The interest rate of an SBLOC is usually variable, meaning it can change over time based on market conditions and the prime rate. The interest rate is also influenced by the amount of assets you have at the brokerage firm and the amount of credit you use. Generally, the more assets you have and the less credit you use, the lower your interest rate will be.

The repayment schedule of an SBLOC is flexible, meaning you can choose how much and how often to pay back the principal amount you borrow. You only have to pay the monthly interest on the outstanding balance, which is usually deducted from your brokerage account. You can also make additional payments toward the principal at any time, without any prepayment penalties.

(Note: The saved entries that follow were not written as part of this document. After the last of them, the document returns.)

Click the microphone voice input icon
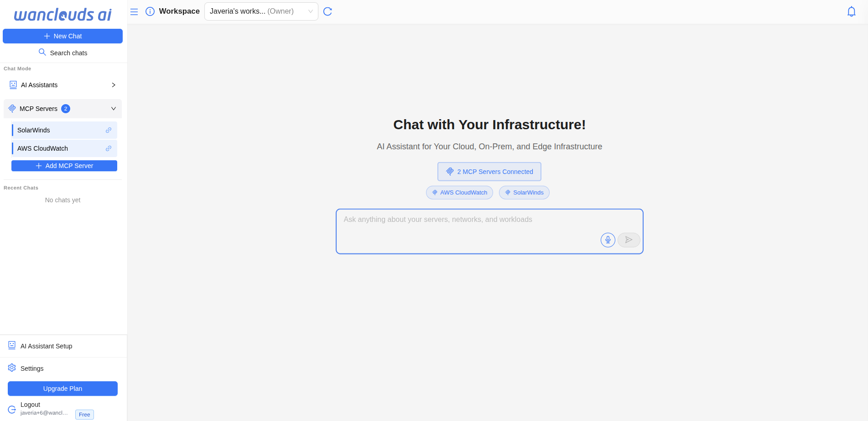Viewport: 868px width, 421px height. (x=608, y=240)
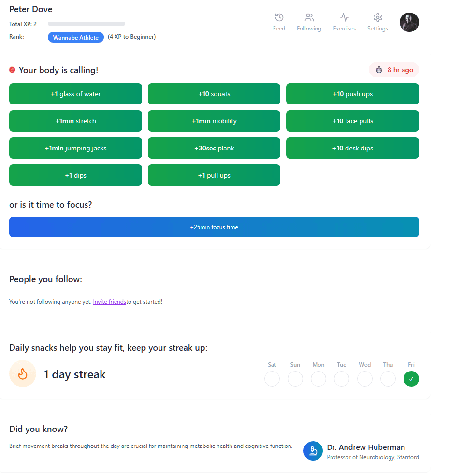Toggle the Friday streak checkmark circle
The height and width of the screenshot is (476, 462).
pos(411,379)
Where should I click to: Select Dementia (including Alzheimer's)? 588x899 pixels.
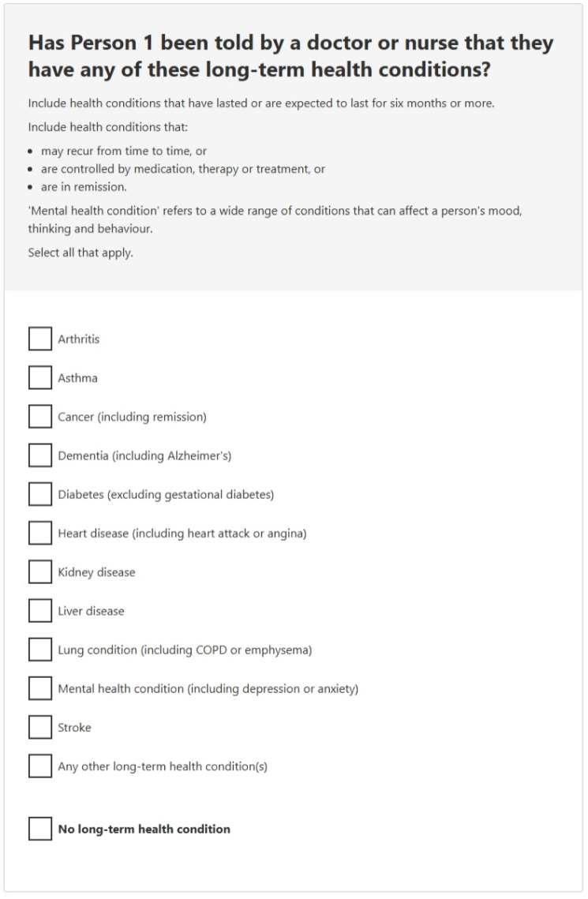pyautogui.click(x=39, y=455)
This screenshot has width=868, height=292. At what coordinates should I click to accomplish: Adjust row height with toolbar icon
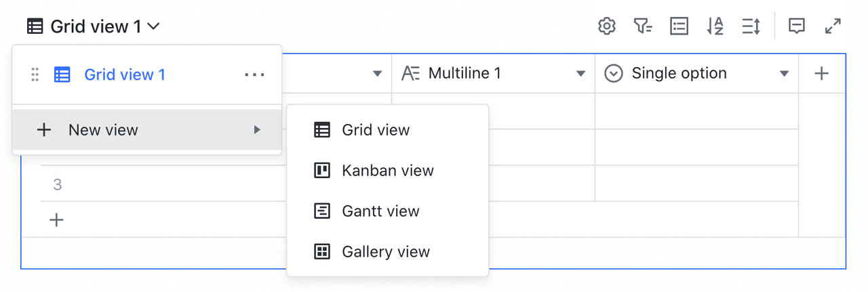pyautogui.click(x=751, y=26)
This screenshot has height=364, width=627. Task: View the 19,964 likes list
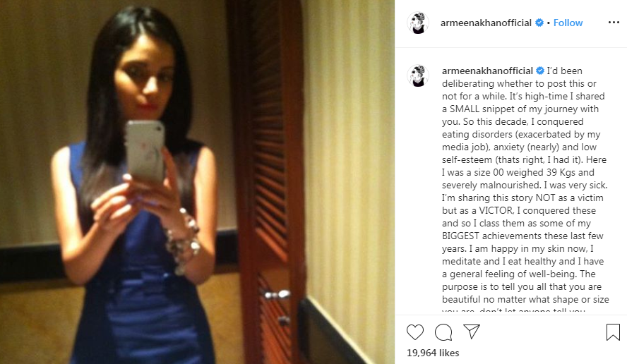[x=433, y=353]
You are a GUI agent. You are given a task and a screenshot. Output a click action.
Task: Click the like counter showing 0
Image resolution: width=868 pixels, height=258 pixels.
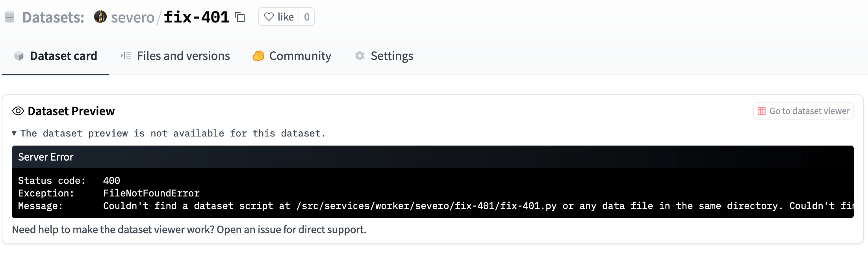pyautogui.click(x=307, y=17)
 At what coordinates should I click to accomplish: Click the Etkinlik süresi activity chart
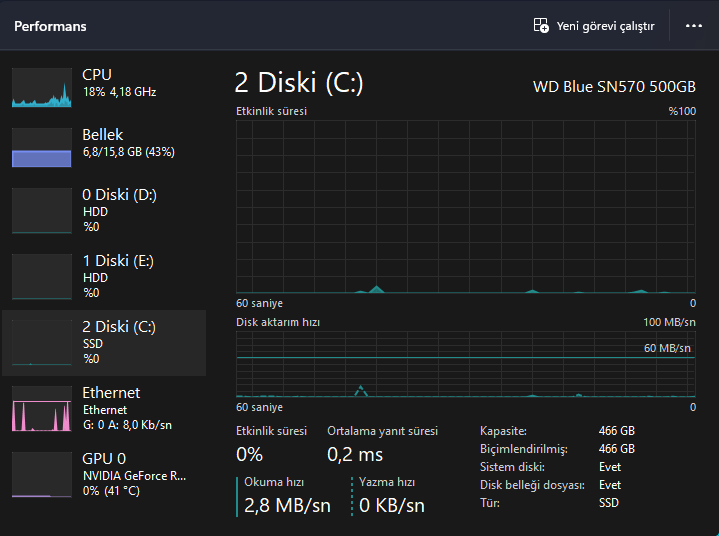465,207
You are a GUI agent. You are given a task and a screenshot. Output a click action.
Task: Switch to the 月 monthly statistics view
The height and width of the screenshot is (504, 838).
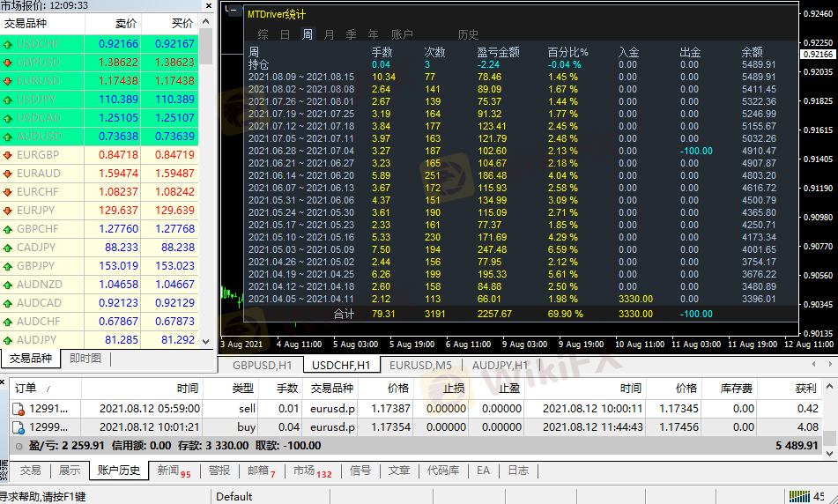(x=330, y=34)
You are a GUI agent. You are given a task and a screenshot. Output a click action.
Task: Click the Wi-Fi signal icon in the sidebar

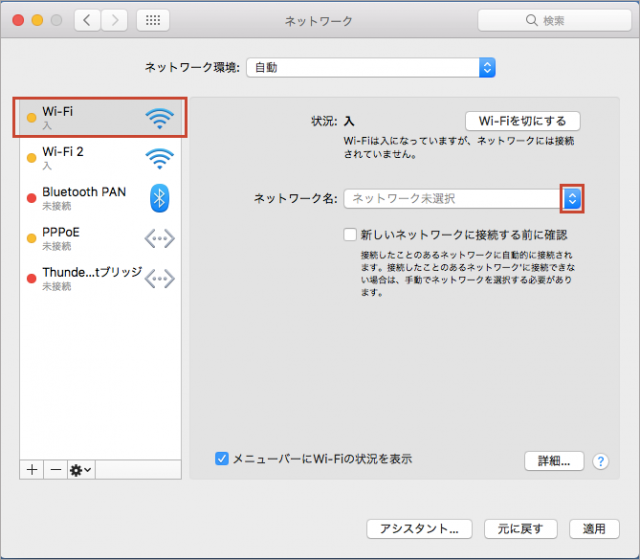click(x=159, y=119)
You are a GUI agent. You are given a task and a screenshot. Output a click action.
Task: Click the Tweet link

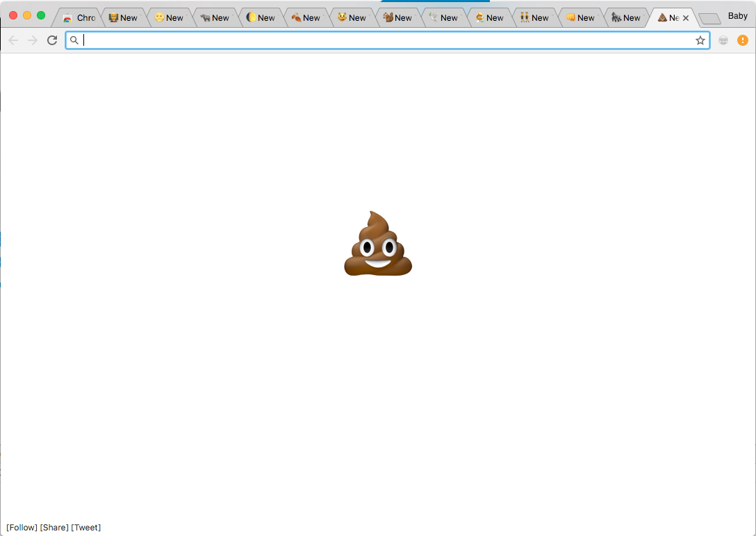[x=86, y=527]
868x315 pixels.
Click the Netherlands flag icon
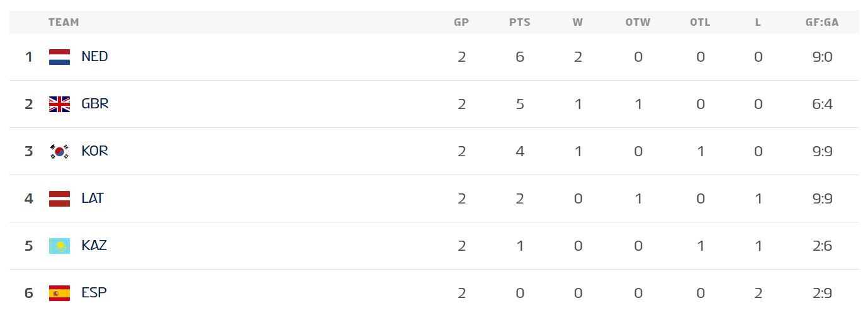59,57
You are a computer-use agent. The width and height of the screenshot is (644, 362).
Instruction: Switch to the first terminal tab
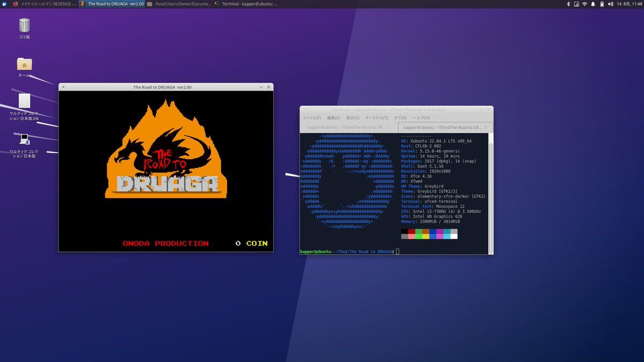click(346, 128)
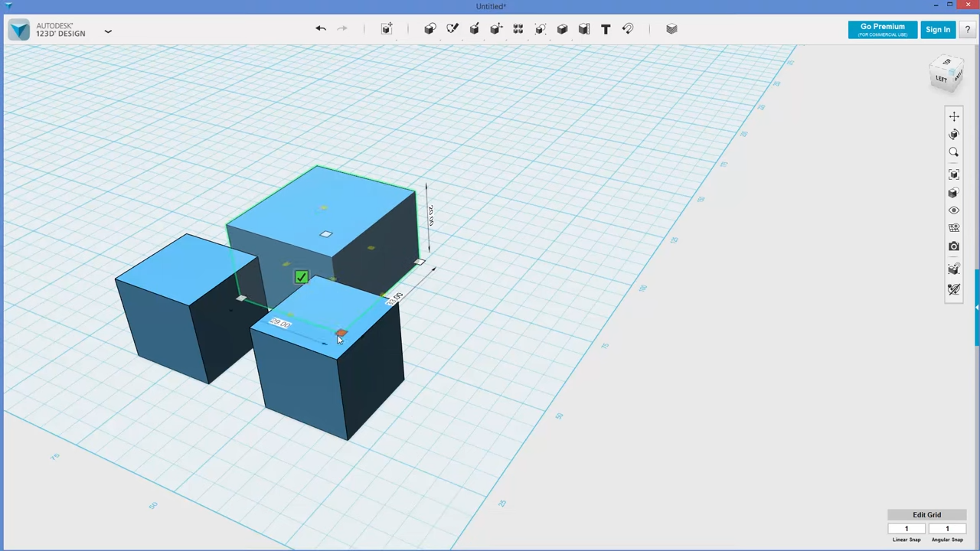The image size is (980, 551).
Task: Open the Pattern tool with four cubes
Action: [518, 29]
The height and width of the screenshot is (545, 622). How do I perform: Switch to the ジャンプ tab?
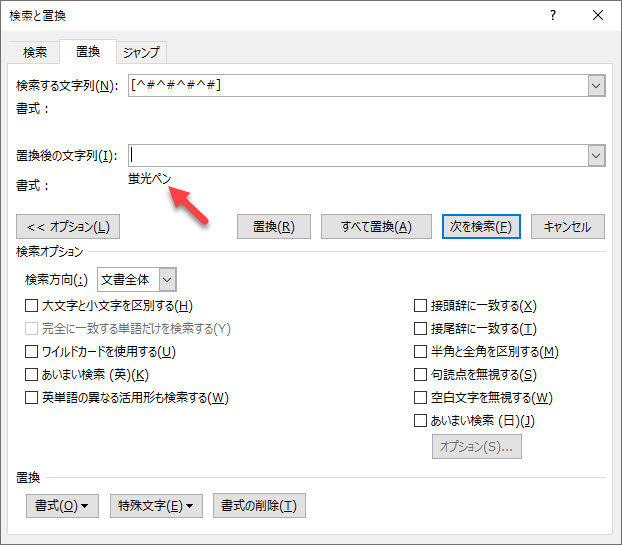click(141, 53)
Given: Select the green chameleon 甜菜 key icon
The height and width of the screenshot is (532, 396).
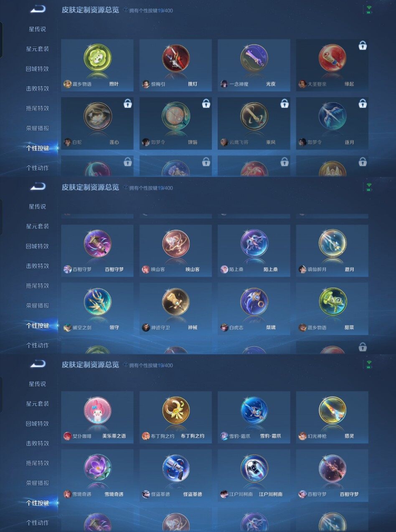Looking at the screenshot, I should coord(332,302).
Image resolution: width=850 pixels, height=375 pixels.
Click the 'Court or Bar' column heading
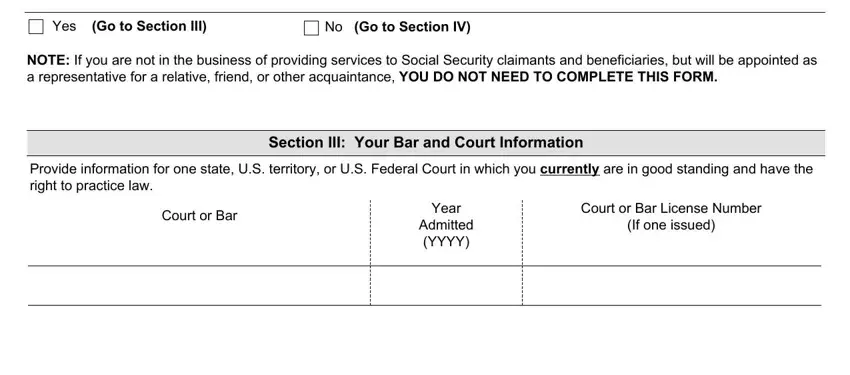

The draw period of an SBLOC is the time during which you can access the funds from your credit line, up to your limit. The draw period is usually the same as the maturity date, which is usually 10 years from the date of approval. During the draw period, you can draw funds from your SBLOC as many times as you need, as long as you do not exceed your credit limit.

You can access the funds from your SBLOC by requesting a wire transfer, a check, or a direct deposit to your bank account. You can also use a debit card or a check linked to your SBLOC account to make purchases or payments. The funds are usually available within a few days of your request, depending on the method of delivery.

SBLOC Vs Margin Loan

A margin loan and an SBLOC are both types of securities-based lending, which means they use your investment portfolio as collateral. However, there are some key differences between them, such as:

  • A margin loan allows you to use the borrowed funds to purchase more securities, while an SBLOC does not.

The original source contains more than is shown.